* [Page extract]:
___

# Utricularia sandersonni planting and growing



## Sterling355 (Sep 28, 2009)

Hello all. This is my first post ever on these boards, I've been stalking this as well as vivariumforums.com for well over 4 years now. I researched and drew up plans for a solid 6 months on this board for vivarium construction alone, spent about 3 months buying materials, and I finally got around to building it last month. I constructed a small exo terra vivarium.

One thing I wanted to ask you guys was the proper care, proper transplanting, and soil requirements for Utricularia sandersonni. I also wanted to know if my tank was too small for this species. Its hard to judge size through pictures online and I'm totally new to dealing with any kind of vivarium plants.

I know a lot of you get annoyed sometimes when noobies such as myself ask questions that may or may not be answered via the search function, but after 4 years of utilizing your search function like a boss (pun intended for "search like a boss" thread) I'm giving myself a migraine right now trying to find and piece together this information through various posts. I just ordered this plant from Carnivorous plants for sale: California Carnivores: Offering only the highest carnivorous plants for sale since 1989! and wanted to make sure I'm setting everything up properly so I dont kill it off. I am becoming a HUGE fan of this plant species right now and I'm looking to learn more and more about them. 

This hobby started out as a fascination years ago and has developed into an obsession that I'm really enjoying. I loved the planning, drafting, constructing, and problem solving of building a vivarium. Now that I am planting it, I am finding a whole new love and appreciation for this hobby. 

Any information you guys can provide for me on this species would be greatly appreciated. I've read numerous threads about bladderworts but can't seem to find any planting/transplanting guides or suggestions. The plant I'm getting will be fully potted so I want to make sure when I'm moving this plant over to my vivarium, that I'm not killing it right away.

Thank you in advance fellas and I hope to hear from you soon...who knows maybe I won't take another 4 years to make a post.


----------



## frogparty (Dec 27, 2007)

Ive got this one. 

Whats it planted in now? 
A lot of the time when Ive recieved Utricularia, theyve been planted in a mix of peat moss, perlite, sand or something else. 

In my experience, they all do well in a mix of HIGH QUALITY long fiber sphagnum and sharp sand. In a vivarium, the best place to plant these is at the transition between the substrate and the "pond" area. In this area, its really easy to make a micropocket of appropriate substrate to plant it in and allow it to expand out. 

These little guys are pretty delicate as far as transplanting goes, so what Id do is to totally submerge your planted clump in a tub of DI or rain water and gently agitate to separate you plant away from the old potting media and get it ready to transplant into your vivarium.


----------



## Sterling355 (Sep 28, 2009)

___

* [Material]:

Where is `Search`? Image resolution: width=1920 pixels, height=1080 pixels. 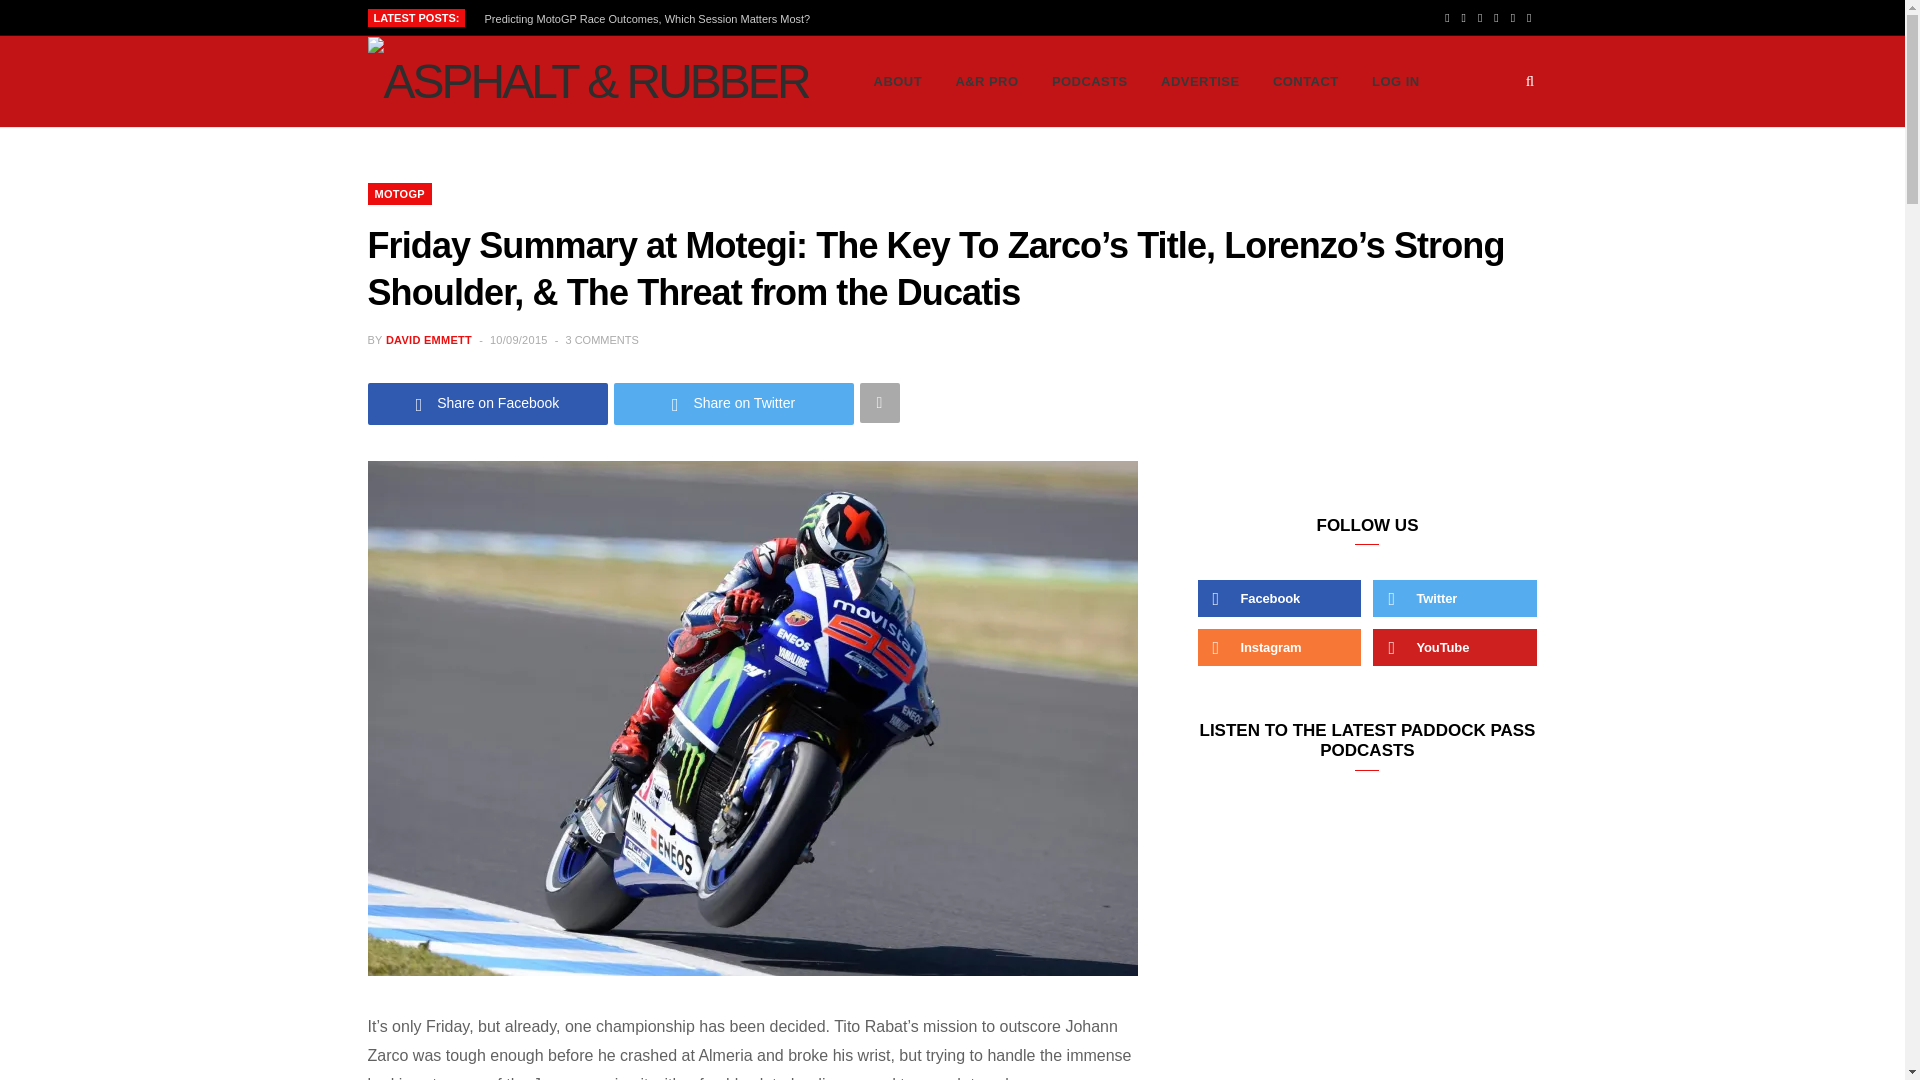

___

* [To do]:
Summarize the forum thread on growing Utricularia sandersonni in two sentences. The data has nothing to do with the forum thread on growing Utricularia sandersonni.

* [Task response]:
A first-time poster who recently built a small Exo Terra vivarium asks about the proper care, transplanting, and soil needs of Utricularia sandersonni, and whether the tank is too small for it. A reply suggests a mix of high-quality long fiber sphagnum and sharp sand, recommends planting where the substrate meets the "pond" area, and advises freeing the delicate plant from its old potting media by submerging the clump in DI or rain water and gently agitating it.